* _Goal of the exercise_: Rewrite the records starting with the line containing "MS手动锚索张拉机具 (237, 1559)" and continuing through the line containing "Over ons (852, 2371)", replacing "Inloggen" with "Aanmelden" and leaving everything else unchanged. Give only those lines.

* _Data for the task_:
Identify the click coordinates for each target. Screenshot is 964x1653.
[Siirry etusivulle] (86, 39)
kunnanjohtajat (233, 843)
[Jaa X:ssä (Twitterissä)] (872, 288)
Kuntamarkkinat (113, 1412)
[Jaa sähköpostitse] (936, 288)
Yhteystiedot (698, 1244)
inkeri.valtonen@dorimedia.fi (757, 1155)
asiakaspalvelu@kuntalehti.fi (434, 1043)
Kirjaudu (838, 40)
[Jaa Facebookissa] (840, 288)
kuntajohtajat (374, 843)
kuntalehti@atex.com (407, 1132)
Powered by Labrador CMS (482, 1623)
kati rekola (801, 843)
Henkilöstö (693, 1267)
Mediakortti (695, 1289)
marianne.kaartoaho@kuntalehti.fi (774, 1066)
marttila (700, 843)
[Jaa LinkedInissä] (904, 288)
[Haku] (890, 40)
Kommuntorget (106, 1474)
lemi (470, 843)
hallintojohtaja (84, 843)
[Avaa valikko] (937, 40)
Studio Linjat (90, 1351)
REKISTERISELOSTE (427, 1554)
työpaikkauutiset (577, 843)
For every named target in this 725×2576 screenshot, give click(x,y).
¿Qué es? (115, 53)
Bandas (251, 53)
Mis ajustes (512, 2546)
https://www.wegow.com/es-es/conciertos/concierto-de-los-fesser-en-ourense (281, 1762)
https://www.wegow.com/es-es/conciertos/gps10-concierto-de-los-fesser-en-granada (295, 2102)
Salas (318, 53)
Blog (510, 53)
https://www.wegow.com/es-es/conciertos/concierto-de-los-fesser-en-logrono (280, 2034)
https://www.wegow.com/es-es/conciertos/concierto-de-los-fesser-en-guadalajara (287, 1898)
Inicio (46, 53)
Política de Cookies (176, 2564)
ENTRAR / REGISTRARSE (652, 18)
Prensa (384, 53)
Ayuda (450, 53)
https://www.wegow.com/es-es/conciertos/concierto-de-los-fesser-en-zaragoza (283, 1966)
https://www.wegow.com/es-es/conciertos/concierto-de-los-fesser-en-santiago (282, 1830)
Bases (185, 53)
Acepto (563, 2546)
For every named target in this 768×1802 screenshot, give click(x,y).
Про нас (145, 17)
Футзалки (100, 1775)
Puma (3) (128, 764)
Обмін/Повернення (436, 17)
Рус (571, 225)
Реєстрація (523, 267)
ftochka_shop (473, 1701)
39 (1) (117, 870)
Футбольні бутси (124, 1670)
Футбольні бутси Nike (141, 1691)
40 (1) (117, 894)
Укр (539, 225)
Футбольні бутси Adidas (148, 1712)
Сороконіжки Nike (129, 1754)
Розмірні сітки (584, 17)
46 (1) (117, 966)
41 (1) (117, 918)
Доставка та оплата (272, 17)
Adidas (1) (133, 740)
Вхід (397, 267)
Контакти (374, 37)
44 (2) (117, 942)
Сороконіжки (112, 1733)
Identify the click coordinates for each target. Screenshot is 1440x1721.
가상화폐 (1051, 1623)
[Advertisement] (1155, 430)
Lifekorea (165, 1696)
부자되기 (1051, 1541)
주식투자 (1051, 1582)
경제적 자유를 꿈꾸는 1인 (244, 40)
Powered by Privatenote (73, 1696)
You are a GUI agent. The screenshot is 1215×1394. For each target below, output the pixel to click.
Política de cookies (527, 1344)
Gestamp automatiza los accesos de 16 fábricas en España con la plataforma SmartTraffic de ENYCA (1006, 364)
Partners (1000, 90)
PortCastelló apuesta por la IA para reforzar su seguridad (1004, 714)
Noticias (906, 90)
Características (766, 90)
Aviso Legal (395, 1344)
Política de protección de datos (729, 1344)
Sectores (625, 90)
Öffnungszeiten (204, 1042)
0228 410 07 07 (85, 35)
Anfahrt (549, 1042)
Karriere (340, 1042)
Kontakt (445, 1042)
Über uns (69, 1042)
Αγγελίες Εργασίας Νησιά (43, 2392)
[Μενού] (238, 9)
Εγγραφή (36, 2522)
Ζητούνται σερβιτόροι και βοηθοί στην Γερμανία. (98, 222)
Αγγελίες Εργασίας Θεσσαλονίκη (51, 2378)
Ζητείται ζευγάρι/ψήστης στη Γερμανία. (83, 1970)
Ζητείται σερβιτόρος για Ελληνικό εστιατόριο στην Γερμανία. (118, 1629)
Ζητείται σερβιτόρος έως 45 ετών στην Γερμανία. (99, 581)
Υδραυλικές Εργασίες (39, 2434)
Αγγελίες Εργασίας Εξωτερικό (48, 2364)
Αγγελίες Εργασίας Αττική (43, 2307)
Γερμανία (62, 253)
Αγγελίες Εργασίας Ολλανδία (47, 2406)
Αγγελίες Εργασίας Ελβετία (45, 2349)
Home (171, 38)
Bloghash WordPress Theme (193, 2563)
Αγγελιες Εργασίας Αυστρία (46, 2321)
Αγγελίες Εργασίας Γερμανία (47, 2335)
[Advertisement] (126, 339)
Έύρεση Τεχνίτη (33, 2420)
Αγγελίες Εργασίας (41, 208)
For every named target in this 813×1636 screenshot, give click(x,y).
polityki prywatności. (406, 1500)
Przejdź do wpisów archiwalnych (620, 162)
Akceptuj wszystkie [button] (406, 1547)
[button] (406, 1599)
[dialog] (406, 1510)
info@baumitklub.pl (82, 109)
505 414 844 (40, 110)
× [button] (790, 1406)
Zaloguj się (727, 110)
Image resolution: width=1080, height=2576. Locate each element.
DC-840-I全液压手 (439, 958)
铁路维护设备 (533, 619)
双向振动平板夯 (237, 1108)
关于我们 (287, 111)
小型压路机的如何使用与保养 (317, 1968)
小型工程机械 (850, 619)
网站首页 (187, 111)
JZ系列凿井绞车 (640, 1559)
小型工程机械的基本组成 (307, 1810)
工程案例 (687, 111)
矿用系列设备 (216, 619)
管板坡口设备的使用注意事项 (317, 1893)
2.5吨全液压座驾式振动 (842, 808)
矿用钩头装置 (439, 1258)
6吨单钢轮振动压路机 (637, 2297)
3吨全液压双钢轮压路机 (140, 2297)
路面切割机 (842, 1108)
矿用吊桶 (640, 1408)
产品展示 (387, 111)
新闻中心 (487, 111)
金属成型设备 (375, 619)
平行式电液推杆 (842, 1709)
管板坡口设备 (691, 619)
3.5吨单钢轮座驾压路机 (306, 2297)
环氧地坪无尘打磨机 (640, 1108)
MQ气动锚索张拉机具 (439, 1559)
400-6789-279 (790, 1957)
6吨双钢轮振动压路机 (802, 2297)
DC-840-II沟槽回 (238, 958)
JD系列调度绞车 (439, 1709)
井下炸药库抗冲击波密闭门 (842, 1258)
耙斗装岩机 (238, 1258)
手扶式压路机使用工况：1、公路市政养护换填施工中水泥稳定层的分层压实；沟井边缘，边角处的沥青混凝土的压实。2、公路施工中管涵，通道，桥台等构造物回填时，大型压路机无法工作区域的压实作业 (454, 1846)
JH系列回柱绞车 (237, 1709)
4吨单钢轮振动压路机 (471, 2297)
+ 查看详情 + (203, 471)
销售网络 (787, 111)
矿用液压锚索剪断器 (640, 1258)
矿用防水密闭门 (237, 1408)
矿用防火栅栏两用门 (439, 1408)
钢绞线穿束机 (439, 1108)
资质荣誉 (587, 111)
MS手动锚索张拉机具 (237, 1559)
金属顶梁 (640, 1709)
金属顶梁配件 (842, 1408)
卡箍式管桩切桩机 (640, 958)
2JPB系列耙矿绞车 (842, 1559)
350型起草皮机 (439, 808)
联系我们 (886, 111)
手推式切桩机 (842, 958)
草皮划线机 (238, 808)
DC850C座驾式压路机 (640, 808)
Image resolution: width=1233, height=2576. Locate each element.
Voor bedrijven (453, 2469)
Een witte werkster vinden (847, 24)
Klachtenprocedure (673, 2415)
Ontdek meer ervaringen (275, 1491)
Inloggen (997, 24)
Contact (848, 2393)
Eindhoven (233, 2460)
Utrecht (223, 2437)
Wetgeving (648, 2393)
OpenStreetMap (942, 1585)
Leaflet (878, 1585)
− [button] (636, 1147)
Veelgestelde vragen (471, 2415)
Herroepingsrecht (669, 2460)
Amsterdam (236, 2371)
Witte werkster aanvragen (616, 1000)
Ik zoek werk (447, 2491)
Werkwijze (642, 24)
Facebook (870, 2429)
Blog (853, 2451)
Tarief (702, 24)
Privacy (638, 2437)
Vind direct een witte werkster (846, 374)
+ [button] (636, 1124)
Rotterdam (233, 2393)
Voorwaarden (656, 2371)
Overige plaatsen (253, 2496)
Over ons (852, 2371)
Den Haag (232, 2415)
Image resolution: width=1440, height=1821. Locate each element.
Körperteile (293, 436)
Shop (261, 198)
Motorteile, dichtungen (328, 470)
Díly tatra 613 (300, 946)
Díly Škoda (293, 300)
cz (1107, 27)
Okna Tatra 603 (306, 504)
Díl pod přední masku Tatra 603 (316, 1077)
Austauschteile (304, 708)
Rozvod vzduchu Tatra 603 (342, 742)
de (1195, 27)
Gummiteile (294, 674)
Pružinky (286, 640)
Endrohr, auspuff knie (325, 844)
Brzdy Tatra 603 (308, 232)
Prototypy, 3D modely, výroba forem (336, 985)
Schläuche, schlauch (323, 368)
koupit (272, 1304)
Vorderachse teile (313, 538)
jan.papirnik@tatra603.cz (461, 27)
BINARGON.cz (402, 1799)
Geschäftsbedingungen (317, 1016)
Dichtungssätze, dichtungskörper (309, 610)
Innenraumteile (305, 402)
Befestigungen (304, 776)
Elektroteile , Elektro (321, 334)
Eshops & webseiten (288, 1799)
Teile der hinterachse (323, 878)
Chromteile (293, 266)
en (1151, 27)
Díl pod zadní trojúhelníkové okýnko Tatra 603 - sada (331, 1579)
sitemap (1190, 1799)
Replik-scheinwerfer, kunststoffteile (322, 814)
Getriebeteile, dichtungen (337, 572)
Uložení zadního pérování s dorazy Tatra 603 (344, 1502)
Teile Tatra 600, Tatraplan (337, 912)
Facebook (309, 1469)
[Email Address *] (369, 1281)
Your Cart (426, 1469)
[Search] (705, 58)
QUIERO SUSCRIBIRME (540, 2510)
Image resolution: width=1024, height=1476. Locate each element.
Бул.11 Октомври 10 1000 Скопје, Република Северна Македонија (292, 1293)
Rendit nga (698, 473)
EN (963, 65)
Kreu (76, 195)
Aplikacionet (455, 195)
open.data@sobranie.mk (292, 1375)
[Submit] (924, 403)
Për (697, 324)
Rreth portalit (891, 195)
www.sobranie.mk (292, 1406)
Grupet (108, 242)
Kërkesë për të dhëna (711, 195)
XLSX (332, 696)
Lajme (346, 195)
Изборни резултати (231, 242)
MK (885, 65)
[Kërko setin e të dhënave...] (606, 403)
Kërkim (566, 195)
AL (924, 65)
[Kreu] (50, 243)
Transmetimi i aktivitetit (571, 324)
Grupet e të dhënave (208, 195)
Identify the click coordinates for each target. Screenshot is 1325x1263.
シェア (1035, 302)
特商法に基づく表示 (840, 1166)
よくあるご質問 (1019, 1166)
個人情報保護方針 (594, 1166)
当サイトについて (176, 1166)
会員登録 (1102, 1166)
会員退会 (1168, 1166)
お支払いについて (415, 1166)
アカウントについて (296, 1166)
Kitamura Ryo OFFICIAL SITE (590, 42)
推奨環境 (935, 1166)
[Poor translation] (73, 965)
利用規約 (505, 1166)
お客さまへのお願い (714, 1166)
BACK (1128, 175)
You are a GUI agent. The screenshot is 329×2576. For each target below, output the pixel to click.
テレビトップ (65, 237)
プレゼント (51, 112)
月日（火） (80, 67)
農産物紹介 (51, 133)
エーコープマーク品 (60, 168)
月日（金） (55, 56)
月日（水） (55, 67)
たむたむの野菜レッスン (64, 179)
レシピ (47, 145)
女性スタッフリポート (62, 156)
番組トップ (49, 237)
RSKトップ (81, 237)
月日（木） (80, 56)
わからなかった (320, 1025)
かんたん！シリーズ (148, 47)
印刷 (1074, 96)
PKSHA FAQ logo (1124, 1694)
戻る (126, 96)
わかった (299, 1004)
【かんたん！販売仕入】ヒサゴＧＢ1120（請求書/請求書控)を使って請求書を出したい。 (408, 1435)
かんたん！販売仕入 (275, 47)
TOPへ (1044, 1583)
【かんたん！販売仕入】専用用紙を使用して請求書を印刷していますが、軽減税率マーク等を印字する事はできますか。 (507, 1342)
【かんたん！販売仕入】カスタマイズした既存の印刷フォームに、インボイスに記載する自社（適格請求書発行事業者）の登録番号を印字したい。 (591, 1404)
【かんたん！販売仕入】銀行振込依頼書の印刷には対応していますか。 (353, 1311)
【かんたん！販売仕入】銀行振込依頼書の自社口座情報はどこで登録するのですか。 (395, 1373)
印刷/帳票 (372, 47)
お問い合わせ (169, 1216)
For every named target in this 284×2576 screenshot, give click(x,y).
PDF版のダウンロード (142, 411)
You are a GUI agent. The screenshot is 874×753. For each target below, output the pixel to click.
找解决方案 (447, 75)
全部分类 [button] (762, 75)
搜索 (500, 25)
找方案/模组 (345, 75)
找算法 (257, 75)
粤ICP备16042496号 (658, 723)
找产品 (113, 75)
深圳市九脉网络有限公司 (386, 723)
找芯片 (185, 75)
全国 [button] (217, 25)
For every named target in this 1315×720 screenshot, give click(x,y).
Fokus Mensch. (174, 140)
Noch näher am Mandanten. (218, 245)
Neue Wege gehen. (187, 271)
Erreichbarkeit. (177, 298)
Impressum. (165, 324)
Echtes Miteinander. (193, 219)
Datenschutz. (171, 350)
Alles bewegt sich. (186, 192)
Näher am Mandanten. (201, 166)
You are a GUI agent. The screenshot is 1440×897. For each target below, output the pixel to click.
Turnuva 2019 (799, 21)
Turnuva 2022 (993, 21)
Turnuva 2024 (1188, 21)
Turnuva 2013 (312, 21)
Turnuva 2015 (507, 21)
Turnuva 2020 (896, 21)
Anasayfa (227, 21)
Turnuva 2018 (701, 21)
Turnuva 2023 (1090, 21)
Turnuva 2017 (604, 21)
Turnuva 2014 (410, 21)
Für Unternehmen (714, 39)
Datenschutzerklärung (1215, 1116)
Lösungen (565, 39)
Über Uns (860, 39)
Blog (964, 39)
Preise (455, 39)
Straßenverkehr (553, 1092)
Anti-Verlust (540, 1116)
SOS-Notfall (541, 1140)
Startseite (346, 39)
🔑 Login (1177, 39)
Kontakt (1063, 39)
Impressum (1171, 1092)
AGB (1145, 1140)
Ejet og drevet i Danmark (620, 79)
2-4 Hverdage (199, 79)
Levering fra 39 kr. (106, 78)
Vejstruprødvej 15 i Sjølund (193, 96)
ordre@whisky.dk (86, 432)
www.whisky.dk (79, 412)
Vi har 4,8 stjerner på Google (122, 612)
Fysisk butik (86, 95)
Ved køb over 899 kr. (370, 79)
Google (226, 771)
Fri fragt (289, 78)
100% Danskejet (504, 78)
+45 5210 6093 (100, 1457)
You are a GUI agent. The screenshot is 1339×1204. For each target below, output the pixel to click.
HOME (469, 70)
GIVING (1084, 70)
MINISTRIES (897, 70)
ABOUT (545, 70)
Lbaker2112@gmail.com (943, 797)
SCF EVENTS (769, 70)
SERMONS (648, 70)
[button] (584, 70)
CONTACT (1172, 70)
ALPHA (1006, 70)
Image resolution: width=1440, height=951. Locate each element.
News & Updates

* _Output of the exercise_:
MS手动锚索张拉机具 (237, 1559)
金属顶梁 (640, 1709)
金属顶梁配件 (842, 1408)
卡箍式管桩切桩机 (640, 958)
2JPB系列耙矿绞车 (842, 1559)
350型起草皮机 (439, 808)
联系我们 (886, 111)
手推式切桩机 (842, 958)
草皮划线机 (238, 808)
DC850C座驾式压路机 (640, 808)
Image resolution: width=1233, height=2576. Locate each element.
Voor bedrijven (453, 2469)
Een witte werkster vinden (847, 24)
Klachtenprocedure (673, 2415)
Ontdek meer ervaringen (275, 1491)
Aanmelden (997, 24)
Contact (848, 2393)
Eindhoven (233, 2460)
Utrecht (223, 2437)
Wetgeving (648, 2393)
OpenStreetMap (942, 1585)
Leaflet (878, 1585)
− [button] (636, 1147)
Veelgestelde vragen (471, 2415)
Herroepingsrecht (669, 2460)
Amsterdam (236, 2371)
Witte werkster aanvragen (616, 1000)
Ik zoek werk (447, 2491)
Werkwijze (642, 24)
Facebook (870, 2429)
Blog (853, 2451)
Tarief (702, 24)
Privacy (638, 2437)
Vind direct een witte werkster (846, 374)
+ [button] (636, 1124)
Rotterdam (233, 2393)
Voorwaarden (656, 2371)
Overige plaatsen (253, 2496)
Over ons (852, 2371)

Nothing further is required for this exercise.